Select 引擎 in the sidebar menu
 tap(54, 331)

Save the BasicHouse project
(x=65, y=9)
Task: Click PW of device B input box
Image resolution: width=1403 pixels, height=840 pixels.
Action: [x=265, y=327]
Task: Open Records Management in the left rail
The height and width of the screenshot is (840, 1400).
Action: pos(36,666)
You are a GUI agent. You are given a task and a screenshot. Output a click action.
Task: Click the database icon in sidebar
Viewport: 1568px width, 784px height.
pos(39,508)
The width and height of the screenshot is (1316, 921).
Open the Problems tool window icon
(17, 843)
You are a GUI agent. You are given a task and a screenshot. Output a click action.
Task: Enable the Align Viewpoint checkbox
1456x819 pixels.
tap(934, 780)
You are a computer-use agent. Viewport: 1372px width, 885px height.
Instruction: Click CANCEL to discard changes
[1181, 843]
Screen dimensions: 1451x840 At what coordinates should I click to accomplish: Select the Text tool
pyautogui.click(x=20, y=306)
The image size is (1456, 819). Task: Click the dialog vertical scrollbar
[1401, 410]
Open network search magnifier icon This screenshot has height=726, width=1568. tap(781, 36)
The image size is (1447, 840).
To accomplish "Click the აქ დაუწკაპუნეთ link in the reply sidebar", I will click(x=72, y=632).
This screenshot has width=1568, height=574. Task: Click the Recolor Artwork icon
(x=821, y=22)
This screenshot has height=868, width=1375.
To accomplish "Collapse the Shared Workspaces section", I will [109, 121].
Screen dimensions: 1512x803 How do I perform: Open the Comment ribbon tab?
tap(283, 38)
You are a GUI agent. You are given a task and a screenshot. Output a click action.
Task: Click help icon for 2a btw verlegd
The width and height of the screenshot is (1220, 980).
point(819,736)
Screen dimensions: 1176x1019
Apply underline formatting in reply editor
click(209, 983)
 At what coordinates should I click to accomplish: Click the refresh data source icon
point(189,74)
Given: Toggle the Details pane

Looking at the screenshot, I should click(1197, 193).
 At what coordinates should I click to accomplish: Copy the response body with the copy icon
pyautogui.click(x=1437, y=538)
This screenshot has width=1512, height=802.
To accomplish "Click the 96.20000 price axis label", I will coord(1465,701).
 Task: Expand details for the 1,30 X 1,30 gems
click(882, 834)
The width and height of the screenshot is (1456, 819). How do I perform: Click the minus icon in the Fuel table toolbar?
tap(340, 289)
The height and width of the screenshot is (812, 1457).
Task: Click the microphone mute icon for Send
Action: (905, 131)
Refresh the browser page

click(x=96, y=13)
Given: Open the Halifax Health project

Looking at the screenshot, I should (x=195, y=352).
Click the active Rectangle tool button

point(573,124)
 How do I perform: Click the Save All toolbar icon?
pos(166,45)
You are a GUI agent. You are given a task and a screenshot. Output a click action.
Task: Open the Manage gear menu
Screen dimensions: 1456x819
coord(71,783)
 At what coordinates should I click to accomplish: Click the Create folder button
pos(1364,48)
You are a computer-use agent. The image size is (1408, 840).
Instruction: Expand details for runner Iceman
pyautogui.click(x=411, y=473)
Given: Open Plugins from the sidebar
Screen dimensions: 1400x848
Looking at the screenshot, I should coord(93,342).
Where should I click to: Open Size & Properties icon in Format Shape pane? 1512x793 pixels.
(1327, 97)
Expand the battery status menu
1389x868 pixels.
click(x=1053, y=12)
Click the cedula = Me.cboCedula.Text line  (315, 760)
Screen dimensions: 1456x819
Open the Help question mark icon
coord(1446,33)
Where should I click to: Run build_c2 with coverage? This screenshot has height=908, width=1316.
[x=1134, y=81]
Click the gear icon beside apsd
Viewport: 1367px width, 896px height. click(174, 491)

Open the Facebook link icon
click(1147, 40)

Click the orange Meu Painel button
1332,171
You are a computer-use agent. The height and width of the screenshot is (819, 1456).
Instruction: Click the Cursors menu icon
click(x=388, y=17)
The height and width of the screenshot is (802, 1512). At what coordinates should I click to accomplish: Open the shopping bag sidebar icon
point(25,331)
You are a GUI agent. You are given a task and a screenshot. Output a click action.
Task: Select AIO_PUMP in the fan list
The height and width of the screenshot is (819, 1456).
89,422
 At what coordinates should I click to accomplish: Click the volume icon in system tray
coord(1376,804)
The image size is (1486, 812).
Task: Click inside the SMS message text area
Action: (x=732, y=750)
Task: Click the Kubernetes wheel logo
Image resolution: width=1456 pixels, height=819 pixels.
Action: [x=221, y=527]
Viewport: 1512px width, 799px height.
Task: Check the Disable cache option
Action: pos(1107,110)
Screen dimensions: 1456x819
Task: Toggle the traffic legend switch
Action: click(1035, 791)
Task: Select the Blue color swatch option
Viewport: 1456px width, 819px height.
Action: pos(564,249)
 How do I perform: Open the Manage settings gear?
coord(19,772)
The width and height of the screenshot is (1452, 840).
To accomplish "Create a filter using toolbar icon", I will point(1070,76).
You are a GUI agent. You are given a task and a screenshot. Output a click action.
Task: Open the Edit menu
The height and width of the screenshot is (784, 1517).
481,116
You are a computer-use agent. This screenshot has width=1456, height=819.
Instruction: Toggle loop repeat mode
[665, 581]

********************

◆ What you will do ◆
Search the entries above for lines holding the string "computer", then report only how many there are.

◆ Exercise result ◆
4